### PROBLEMS AND TASKS:
**a.** Answer these questions using the construction-and-art post.
(i) What kind of construction work is the writer doing?
(ii) How many hours a week does the writer listen to podcasts?
(iii) What does the writer say the steady flow of cash has made it possible to finance?
**b.** Reproduce the construction-and-art post from "Now it’s ten" up to and including "buying it or not.".
**c.** Resume the construction-and-art post, writing on from its last sentence.

Now it’s ten months later.  I’m still working doing construction, remodeling operating rooms.  I’ve learned a ton, I can use tools and build stuff, I’ve enjoyed the experience, and the steady flow of cash has really helped out.  It’s made it so that I can finance my artwork.  It’s really nice to create without any worry of how I’m going to pay for paint and canvas.  Making commissions for people where they pay for supplies is one thing.  Going out on a limb, making expressionary, explorative, cutting edge type work where I don’t know if it will even sell is a whole different thing.  If my bases aren’t covered, then it doesn’t feel right using my time and funds to artistically experiment.   To truly be creative you can’t be thinking about whether or not people are going to be interested in buying it or not.

I’m really appreciative of the opportunity though.  It’s been awesome, and a great part about it is that I listen to podcasts 40 hours a week.  I’ve been studying and learning art history, business, tricks of entrepreneurship, and social media.  I’m feeling so close to having my business setup and structured to take off.  I’ve got my business plan lined up and it’s starting to be set into motion.  Sometimes I get so worked up though, because I want to take the leap right now and just go after my art full on.  I feel that my time and energy is being put into this job for steady money, which is good on one hand, but if I were to put all that time into my own art and the business of art I would have results sooner.  But there’s the time in between leaving the job and the independent income.  Right now, before my own art sales are ripping, it would be a leap of faith.

### SUPPLIED RECORDS:
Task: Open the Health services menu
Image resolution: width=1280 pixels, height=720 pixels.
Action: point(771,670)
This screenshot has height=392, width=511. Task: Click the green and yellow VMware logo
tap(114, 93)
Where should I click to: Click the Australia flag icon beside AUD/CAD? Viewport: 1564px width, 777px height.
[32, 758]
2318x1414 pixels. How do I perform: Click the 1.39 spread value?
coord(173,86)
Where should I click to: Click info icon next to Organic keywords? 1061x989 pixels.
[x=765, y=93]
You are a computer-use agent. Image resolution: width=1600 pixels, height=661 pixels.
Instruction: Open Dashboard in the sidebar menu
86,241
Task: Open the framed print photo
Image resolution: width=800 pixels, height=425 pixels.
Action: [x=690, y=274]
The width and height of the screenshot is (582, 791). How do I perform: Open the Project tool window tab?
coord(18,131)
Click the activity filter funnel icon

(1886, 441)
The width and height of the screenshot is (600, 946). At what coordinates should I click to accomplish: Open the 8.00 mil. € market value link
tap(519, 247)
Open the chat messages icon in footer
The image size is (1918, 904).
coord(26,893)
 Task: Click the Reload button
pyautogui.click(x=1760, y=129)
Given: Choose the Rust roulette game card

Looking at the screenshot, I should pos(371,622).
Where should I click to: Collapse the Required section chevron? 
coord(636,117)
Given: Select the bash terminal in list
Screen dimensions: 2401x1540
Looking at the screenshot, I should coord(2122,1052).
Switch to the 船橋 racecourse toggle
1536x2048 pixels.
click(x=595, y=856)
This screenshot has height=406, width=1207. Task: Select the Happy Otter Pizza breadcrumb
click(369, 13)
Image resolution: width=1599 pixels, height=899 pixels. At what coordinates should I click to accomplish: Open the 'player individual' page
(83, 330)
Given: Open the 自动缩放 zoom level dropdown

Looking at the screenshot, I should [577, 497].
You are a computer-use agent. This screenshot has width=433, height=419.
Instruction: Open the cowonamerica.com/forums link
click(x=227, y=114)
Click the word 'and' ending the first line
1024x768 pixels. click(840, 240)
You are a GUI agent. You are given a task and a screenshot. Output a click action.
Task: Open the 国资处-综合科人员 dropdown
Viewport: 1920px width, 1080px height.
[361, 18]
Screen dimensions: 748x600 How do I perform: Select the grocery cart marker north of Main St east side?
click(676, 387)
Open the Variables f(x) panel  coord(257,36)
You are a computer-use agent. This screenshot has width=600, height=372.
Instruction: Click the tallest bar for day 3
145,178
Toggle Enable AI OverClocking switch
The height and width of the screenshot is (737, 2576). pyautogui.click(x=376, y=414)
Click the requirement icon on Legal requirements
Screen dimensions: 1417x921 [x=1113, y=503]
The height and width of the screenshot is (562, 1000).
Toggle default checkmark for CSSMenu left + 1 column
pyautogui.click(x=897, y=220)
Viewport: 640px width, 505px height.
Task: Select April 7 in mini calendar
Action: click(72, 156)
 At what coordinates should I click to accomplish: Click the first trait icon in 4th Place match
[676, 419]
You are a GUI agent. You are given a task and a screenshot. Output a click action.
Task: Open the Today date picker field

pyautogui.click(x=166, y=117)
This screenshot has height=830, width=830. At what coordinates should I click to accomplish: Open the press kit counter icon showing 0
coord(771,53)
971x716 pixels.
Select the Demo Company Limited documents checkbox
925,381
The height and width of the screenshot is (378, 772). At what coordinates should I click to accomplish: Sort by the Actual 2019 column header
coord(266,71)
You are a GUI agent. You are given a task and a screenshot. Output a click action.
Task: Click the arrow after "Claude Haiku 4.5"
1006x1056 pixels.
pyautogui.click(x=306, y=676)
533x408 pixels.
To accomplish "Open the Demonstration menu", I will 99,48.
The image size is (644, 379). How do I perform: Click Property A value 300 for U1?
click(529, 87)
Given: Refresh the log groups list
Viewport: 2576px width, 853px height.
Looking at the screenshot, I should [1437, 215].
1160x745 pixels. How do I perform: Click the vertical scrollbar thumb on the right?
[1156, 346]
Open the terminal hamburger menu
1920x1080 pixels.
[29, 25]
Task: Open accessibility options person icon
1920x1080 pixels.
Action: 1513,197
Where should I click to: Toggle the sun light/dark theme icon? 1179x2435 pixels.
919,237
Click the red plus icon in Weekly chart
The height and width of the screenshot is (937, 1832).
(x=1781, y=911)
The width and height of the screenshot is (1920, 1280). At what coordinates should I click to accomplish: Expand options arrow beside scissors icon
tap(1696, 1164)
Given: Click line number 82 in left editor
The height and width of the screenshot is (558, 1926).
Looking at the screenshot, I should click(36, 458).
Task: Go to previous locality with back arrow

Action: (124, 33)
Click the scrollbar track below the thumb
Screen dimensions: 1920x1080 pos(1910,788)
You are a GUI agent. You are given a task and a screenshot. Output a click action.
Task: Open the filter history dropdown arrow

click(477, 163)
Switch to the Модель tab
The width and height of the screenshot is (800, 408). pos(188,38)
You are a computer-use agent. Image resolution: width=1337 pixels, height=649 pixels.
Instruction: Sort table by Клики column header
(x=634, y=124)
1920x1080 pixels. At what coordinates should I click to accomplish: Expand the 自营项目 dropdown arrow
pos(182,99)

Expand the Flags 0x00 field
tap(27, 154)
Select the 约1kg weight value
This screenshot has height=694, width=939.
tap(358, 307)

### RESULTS BY TASK:
**a.**
(i) Remodeling operating rooms.
(ii) 40 hours a week.
(iii) The writer's artwork.

**b.**
Now it’s ten months later.  I’m still working doing construction, remodeling operating rooms.  I’ve learned a ton, I can use tools and build stuff, I’ve enjoyed the experience, and the steady flow of cash has really helped out.  It’s made it so that I can finance my artwork.  It’s really nice to create without any worry of how I’m going to pay for paint and canvas.  Making commissions for people where they pay for supplies is one thing.  Going out on a limb, making expressionary, explorative, cutting edge type work where I don’t know if it will even sell is a whole different thing.  If my bases aren’t covered, then it doesn’t feel right using my time and funds to artistically experiment.   To truly be creative you can’t be thinking about whether or not people are going to be interested in buying it or not.

**c.**
I’m feeling like the way to go is to just work hard in both worlds until my own artwork can steadily float me.  I’m putting my social media work in, streamlining my website, developing my market and most importantly, developing my art.  I wake up at 4 am, do construction from 5 till 1, come home, work on my art and my art business until about 7, then relax, eat dinner and go to bed to do it all again the next day.  It is what it is until it’s something different.  But that’s the reality of life as an entrepreneur.  People from all kinds of different fields of starting up would say the same thing.

I know I’m here with a purpose, and it is art.  I’m here to be an artist and to live an art life.  I’m going to figure it out if takes another month or if it takes years.  Either way, I’m going to keep pushing pencils and paint, looking at the world through my visual lens.  I do feel that this is the best time ever to be an artist with social media and how connected we all are.  Also, I feel really, really blessed that this is the biggest frustration that I face in my life.  So many people have and have had life so much more difficult than me, but that doesn’t mean that I shouldn’t take my frustrations seriously.  I believe we should all strive to live happy and fulfilled because when we are at our best, the best can be brought forth through us.

That’s the state of affairs at this point.  Keep on crushing it in your world, and I’ll do the same.  See you at the top.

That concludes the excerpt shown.